After playing an alcoholic priest in the 1953 version of ‘Titanic’, Basehart went to England to co-star with Laurence Harvey in Lewis Gilbert’s enjoyable London-based heist flick ‘The Good Die Young’ (’54). Another milestone in Basehart’s career came when Federico Fellini, having been impressed with his acting from his noir days, cast Richard as ‘The Fool’ in his masterful circus drama ‘La Strada’ (’54). Basehart was excellent as the tragic comic, needlessly killed by Anthony Quinn’s sadistic strong-man. The following year he was with Fellini again, this time playing a small-time crook in the under-rated ‘Il Bidone’ (’55), which featured a brilliant performance by Broderick Crawford as an aging crook finding redemption through his love for his daughter.

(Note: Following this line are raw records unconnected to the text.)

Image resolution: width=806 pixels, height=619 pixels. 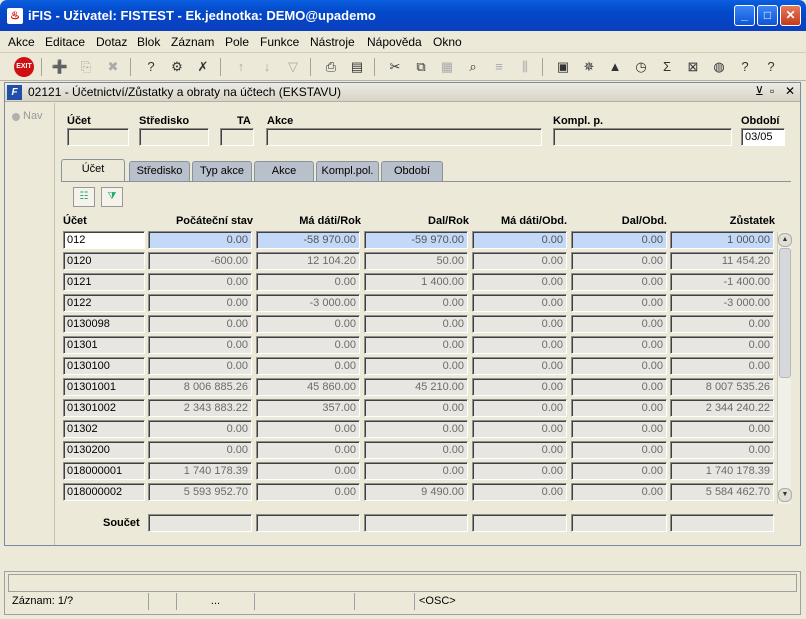 I want to click on kompl-field, so click(x=642, y=137).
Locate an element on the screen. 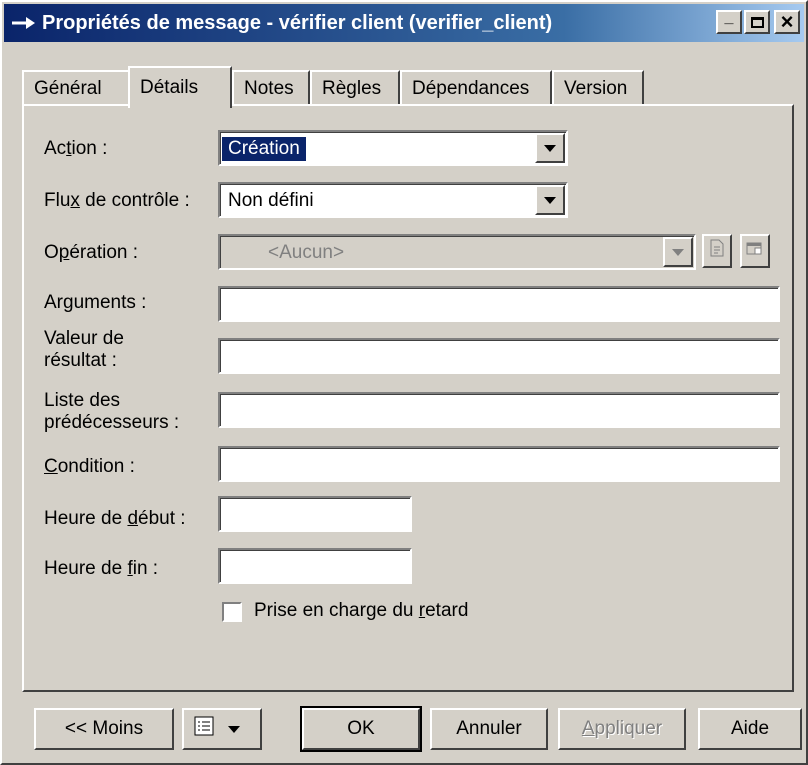  apply-button: Appliquer is located at coordinates (622, 729).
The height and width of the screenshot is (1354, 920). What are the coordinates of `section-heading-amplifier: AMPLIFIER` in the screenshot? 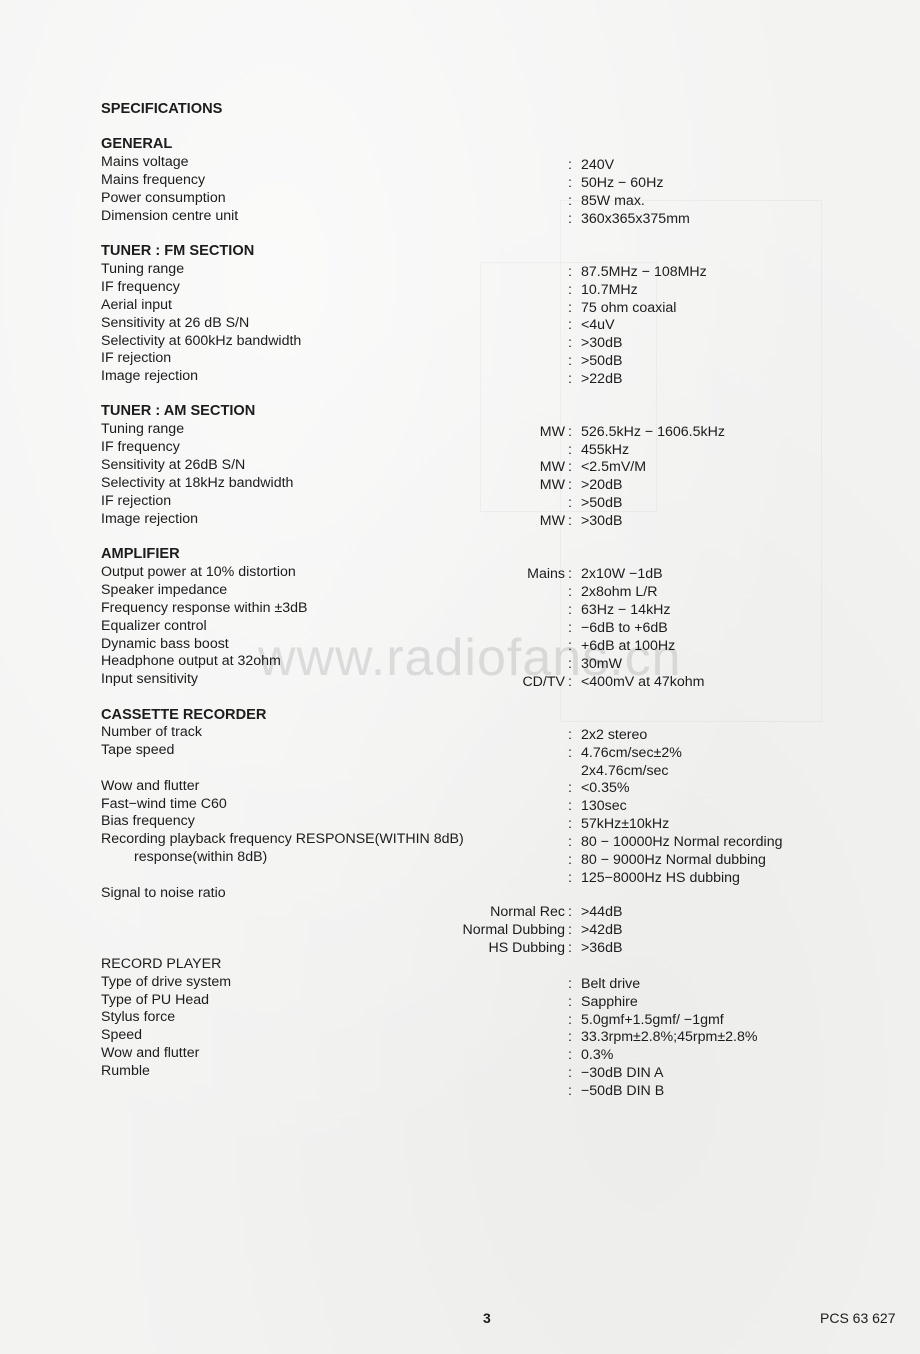 It's located at (140, 554).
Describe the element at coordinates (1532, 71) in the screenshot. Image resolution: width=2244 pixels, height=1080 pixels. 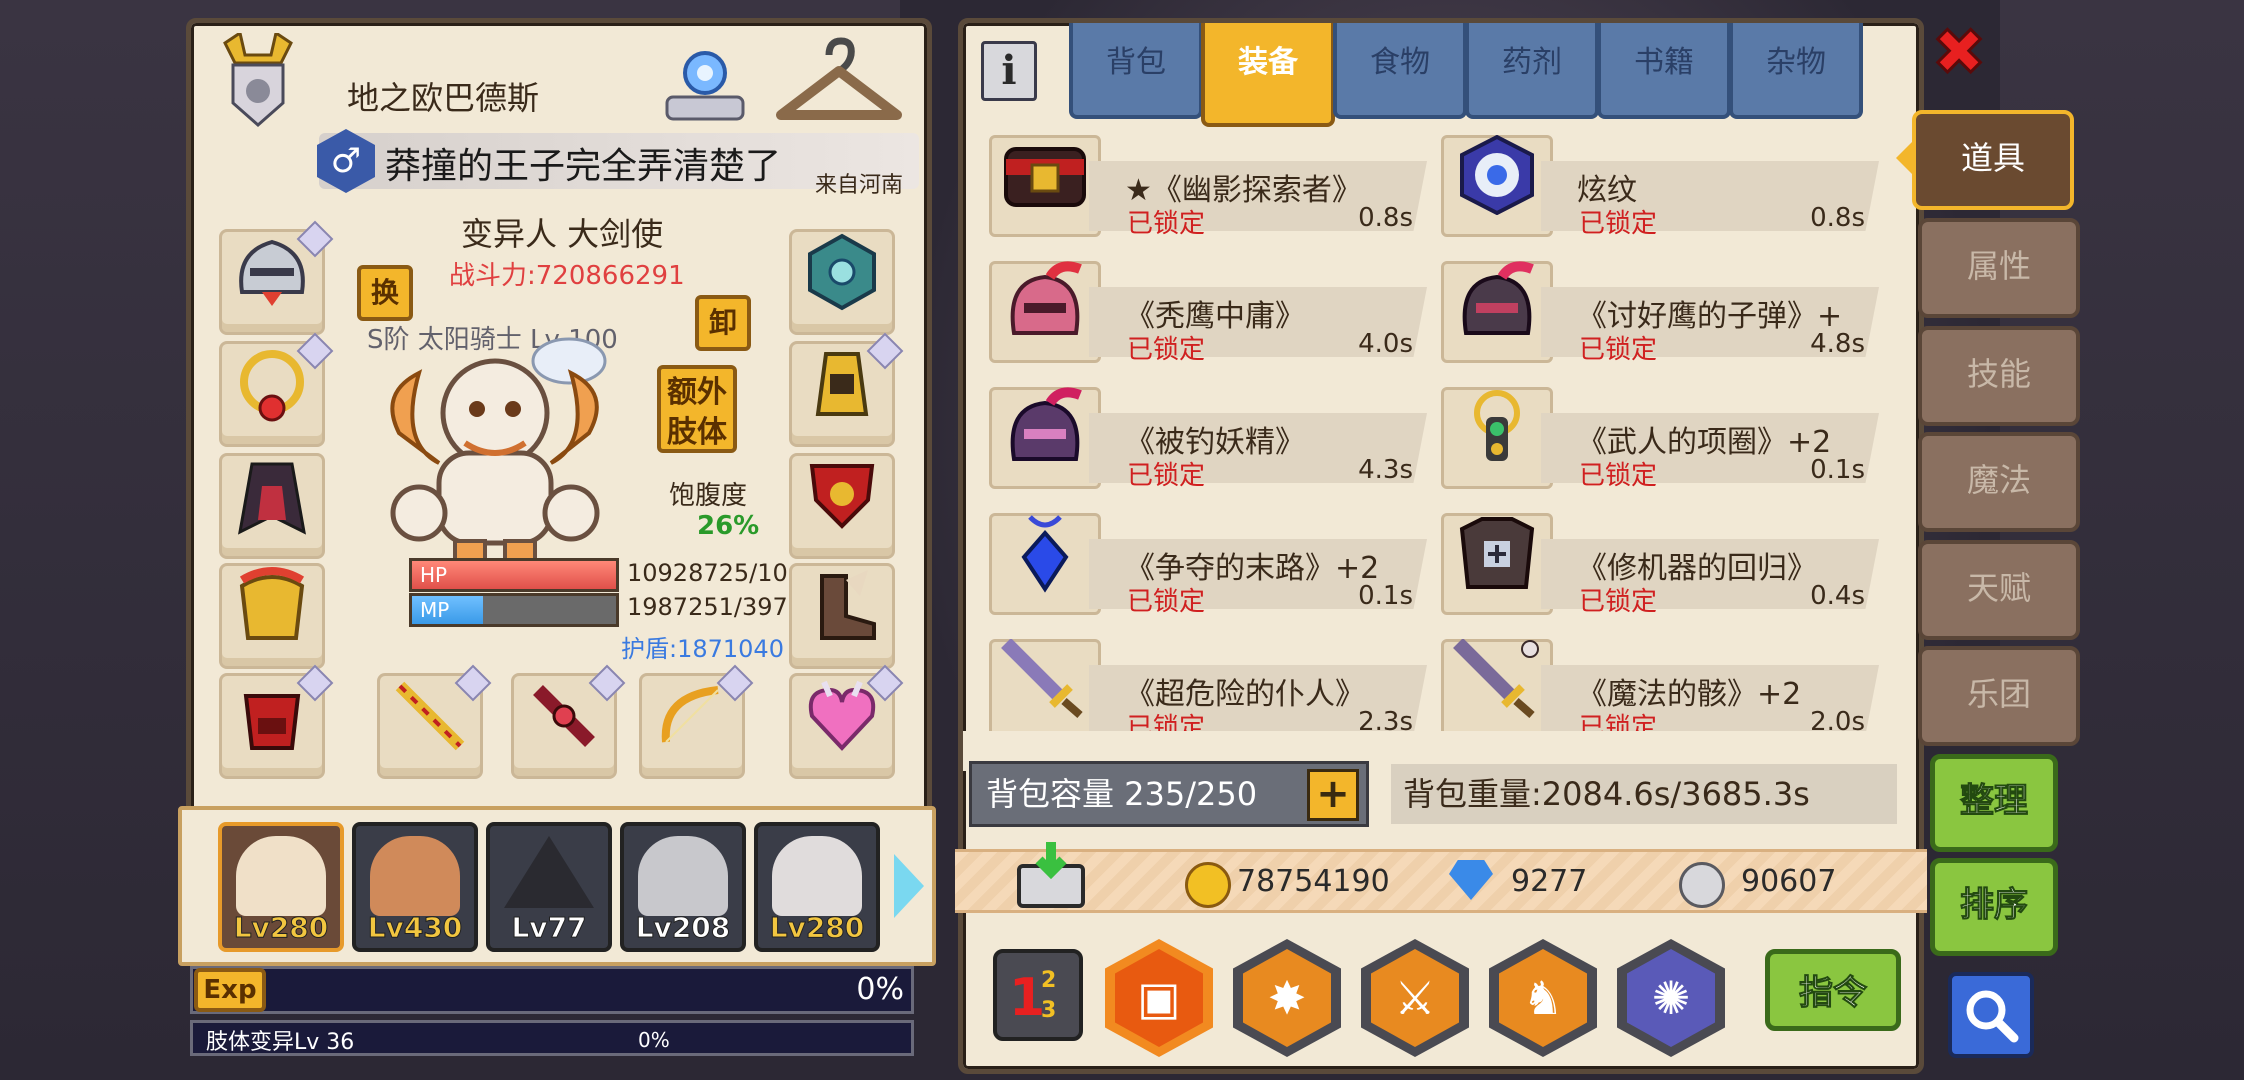
I see `tab-potion: 药剂` at that location.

Back in Hollywood, Richard was the wandering sailor Ishmael, taking to the seas with Gregory Peck’s Captain Ahab, in John Huston’s well-made take on Herman Melville’s epic tale ‘Moby Dick’ (’56). After playing Lee J. Cobb’s son, who later confesses to his murder, in Richard Brook’s ‘The Brothers Karamazov’ (’58), Richard had a small but memorable role in the hard-to-find POW drama ‘5 Branded Women’ (’60), as the German lover of Jeanne Moreau’s ejected Yugoslav. Basehart was back in German mode when he played the title role in ‘Hitler’ (’62), and was very effective in a rather difficult part, though the movie itself was mostly dismissed by critics and public alike.

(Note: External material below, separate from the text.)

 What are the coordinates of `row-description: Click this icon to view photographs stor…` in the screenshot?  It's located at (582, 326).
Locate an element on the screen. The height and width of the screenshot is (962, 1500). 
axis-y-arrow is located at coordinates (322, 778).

To a certain generation Basehart will always be remembered for his role of Admiral Nelson in Irwin Allen’s long-running Sci-fi series ‘Voyage to the Bottom of the Sea’ (’64), taking over Walter Pidgeon’s role from the 1961 movie. An enjoyable movie at this time was John Sturge’s ‘The Satan Bug’ (’65), which had Richard as a megalomaniac madman threatening germ warfare, in a fun sci-fi thriller which has built a cult following over the years. After a small role in Michael Winner’s ‘Chato’s Land’, Basehart was a physician siding with George C. Scott’s nerve gas victim, in ‘Rage’ (both ’72), a decent conspiracy thriller directed by Scott himself.

Along with many television appearances, Richard made the fashionable foray into TV movies. He was German politician Willy Brandt in ’21 Hours at Munich’ (’76), a worthy dramatization of the 1972 Olympic Games massacre, with an international cast that included William Holden, Franco Nero and Anthony Quayle. Richard then got caught up in the boring disaster flick ‘Flood!’ (’76), though at least it did have a good cast which included Robert Culp, Carol Lynley and Teresa Wright. A watchable sci-fi horror followed with John Frankenheimer’s ‘The Island of Dr Moreau’ (’77), playing the Sayer of the Law. Among Basehart’s final appearances were in the Peter Sellers starrer ‘Being There’ (’79), where he was a Russian ambassador, and the pretty good TV movie ‘Marilyn: The Untold Story’ (’80), playing talent agent Johnny Hyde. Much in demand at this time for his distinctive voice, Basehart also acted as narrator on the hugely popular series ‘Knight Rider’ in the early 1980’s.

Married three times, with three children, Richard died aged 70, on September 17th 1984. Never afraid of challenging himself, Basehart was another of those solid and dependable actors who never disappointed. He excelled at both hero and villain, and yet, in a career spanning nearly 40 years, he sadly remains much under-appreciated, even though he left a vast number of winning performances and cult pictures to his credit.